In November 2022, her first novel, Metropolitania, was published by Fandango Libri.

Cavalli co-wrote the film Fremont along with the Iranian film director and producer, Babak Jalali. Fremont premiered in January 2023 at the Sundance Film Festival, and screened later in March at the SXSW Film Festival. It has been selected in Karlovy Vary International Film Festival Competition for its International premiere. As a writer of Fremont, Cavalli was nominated for Best International Feature Film at the British Independent Film Awards in 2024. In the same year she won the John Cassavetes Awards at the Independent Spirit Awards.

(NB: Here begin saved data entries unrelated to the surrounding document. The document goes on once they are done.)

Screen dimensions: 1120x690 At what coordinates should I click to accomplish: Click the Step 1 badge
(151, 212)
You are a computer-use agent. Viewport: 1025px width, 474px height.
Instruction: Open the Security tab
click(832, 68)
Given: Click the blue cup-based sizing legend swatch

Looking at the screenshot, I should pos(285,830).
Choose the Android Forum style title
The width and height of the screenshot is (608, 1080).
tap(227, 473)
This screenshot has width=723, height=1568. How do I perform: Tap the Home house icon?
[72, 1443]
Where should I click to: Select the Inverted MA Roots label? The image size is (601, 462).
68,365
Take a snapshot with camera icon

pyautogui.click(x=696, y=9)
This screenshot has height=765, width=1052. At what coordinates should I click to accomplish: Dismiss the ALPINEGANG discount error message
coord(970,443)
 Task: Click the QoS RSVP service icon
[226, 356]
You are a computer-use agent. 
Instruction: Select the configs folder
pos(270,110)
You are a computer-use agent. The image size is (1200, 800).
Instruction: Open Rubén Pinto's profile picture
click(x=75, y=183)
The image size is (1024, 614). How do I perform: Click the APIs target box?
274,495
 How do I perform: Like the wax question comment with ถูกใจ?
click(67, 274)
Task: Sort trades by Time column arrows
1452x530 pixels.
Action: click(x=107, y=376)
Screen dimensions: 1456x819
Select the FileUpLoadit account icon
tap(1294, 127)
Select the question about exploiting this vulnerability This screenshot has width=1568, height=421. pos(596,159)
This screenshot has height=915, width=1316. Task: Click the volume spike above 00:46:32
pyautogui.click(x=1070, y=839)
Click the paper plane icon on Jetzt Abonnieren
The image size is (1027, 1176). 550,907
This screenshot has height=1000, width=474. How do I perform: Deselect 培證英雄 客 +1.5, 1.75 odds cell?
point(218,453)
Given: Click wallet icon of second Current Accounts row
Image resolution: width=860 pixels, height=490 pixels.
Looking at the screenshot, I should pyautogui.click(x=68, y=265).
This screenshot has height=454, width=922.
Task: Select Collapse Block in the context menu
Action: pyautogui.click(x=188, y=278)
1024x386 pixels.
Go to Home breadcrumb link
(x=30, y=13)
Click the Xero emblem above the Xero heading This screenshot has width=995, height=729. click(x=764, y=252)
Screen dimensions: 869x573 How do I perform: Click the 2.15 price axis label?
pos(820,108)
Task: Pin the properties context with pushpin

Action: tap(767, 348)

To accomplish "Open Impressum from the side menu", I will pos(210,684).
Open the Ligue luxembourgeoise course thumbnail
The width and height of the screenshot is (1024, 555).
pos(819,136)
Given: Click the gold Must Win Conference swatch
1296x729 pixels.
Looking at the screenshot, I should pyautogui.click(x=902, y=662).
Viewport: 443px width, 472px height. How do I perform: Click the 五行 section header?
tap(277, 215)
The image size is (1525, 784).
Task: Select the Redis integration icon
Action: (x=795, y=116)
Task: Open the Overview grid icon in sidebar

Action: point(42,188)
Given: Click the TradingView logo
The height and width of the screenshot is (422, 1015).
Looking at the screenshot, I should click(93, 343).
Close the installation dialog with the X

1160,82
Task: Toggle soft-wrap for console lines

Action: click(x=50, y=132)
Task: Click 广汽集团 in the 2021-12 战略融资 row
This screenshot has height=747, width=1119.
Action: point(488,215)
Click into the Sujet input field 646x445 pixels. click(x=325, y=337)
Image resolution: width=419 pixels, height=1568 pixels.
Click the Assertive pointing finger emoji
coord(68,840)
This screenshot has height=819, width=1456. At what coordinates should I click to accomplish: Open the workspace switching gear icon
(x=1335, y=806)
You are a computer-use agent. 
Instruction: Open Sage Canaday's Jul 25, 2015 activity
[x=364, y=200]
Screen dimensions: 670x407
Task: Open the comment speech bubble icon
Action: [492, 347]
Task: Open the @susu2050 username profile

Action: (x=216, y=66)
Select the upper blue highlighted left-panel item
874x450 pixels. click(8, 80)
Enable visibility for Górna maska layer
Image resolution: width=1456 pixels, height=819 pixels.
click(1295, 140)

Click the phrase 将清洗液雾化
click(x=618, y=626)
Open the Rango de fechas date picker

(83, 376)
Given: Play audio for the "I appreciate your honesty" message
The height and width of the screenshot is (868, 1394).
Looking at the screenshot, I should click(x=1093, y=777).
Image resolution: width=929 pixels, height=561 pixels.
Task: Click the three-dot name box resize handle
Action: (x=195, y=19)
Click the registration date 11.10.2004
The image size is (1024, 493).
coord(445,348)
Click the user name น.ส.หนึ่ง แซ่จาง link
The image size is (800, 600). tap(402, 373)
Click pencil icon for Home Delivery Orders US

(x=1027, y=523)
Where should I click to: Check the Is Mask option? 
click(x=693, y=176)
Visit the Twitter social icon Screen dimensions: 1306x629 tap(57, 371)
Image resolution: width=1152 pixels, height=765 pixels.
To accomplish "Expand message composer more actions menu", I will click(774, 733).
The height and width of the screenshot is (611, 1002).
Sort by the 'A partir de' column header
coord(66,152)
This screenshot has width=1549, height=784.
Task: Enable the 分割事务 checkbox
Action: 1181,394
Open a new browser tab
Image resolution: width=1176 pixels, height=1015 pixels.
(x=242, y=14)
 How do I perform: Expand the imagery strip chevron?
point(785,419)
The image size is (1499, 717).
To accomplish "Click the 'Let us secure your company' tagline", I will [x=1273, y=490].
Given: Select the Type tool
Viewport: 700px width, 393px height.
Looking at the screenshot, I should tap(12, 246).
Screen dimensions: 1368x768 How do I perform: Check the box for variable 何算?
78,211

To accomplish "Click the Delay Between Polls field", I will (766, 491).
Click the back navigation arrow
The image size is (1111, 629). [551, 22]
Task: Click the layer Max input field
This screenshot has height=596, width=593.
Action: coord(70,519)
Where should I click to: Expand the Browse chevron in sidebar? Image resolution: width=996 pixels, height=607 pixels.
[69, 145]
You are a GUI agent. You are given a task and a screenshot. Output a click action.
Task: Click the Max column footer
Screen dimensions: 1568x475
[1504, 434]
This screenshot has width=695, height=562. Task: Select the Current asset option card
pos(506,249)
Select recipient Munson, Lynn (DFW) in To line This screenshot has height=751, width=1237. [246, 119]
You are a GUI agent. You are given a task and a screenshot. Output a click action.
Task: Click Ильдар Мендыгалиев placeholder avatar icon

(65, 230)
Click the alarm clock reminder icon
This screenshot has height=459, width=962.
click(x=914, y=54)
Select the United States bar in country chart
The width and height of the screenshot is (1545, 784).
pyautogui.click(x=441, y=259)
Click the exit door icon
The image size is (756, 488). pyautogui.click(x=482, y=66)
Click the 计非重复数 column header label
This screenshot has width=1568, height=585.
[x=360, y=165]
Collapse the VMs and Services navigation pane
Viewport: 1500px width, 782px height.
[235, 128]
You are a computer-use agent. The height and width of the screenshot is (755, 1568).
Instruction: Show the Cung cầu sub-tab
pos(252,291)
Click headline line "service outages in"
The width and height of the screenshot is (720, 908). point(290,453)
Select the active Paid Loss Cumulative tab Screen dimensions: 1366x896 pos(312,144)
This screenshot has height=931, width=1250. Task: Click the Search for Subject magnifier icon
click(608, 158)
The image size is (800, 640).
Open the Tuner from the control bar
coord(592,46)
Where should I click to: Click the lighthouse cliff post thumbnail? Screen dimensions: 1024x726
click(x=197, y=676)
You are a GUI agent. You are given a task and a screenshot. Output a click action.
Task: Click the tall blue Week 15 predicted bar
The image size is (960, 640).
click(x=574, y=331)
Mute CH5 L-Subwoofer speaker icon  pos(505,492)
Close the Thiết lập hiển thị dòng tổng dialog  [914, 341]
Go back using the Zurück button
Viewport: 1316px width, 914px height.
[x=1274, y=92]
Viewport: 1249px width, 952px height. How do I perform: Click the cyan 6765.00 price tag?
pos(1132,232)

In August 2024, principal photography began on her second feature film The Kidnapping of Arabella, starring Benedetta Porcaroli and American actor Chris Pine. The film competed in the Orizzonti section of the 82nd Venice International Film Festival in August 2025. In 2025, the film premiered internationally at the BFI London Film Festival.

In 2026, Cavalli served on the jury of the Biarritz Film Festival – Nouvelles Vagues, presided over by Kristen Stewart.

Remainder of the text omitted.